▸ INSTRUCTIONS TO FOLLOW:
Transcribe every line from the one containing "Food (211, 419)" through the end of the records below, exactly, but not the pictures.

(Stored data entries)

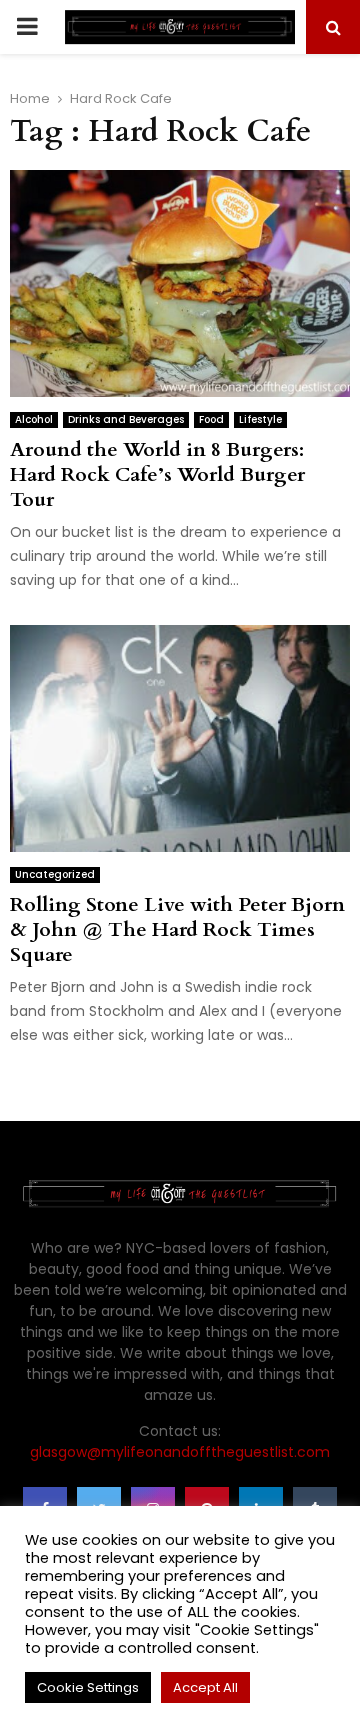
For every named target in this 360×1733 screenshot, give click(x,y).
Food (211, 419)
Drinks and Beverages (126, 419)
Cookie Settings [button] (88, 1687)
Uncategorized (55, 874)
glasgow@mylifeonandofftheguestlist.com (180, 1452)
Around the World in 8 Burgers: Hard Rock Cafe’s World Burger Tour (157, 474)
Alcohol (34, 419)
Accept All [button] (205, 1687)
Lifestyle (260, 419)
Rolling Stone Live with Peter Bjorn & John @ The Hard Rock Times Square (177, 929)
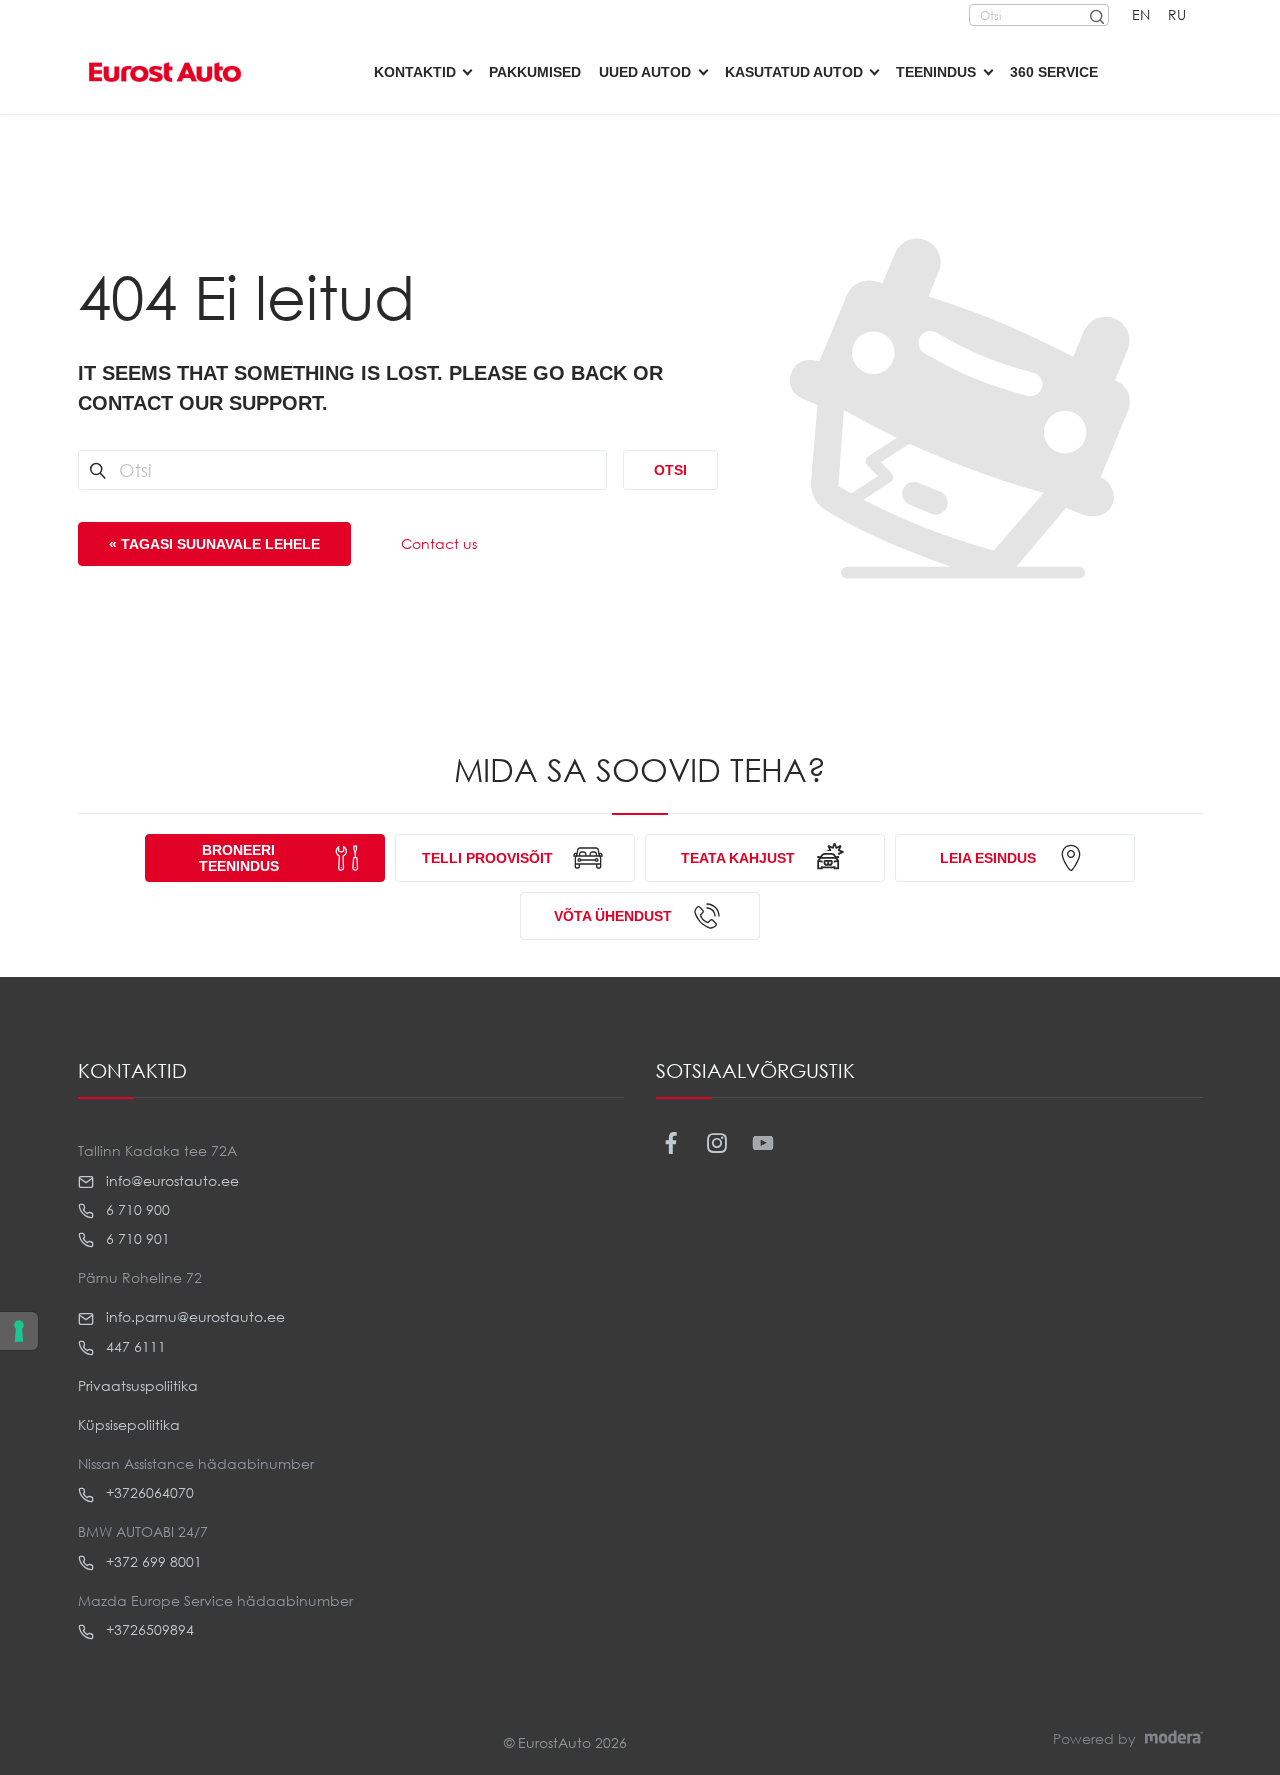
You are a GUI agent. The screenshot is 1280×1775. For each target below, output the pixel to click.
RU (1177, 14)
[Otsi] (1096, 15)
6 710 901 (136, 1238)
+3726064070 (148, 1492)
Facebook (671, 1143)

▸ WRITTEN SOLUTION:
Food (211, 419)
Drinks and Beverages (126, 419)
Cookie Settings [button] (88, 1687)
Uncategorized (55, 874)
glasgow@mylifeonandofftheguestlist.com (180, 1452)
Around the World in 8 Burgers: Hard Rock Cafe’s World Burger Tour (157, 474)
Alcohol (34, 419)
Accept All [button] (205, 1687)
Lifestyle (260, 419)
Rolling Stone Live with Peter Bjorn & John @ The Hard Rock Times Square (177, 929)
You are a GUI agent. The screenshot is 1280×1775. For each target below, output the pixel to click.
RU (1177, 14)
[Otsi] (1096, 15)
6 710 901 (136, 1238)
+3726064070 (148, 1492)
Facebook (671, 1143)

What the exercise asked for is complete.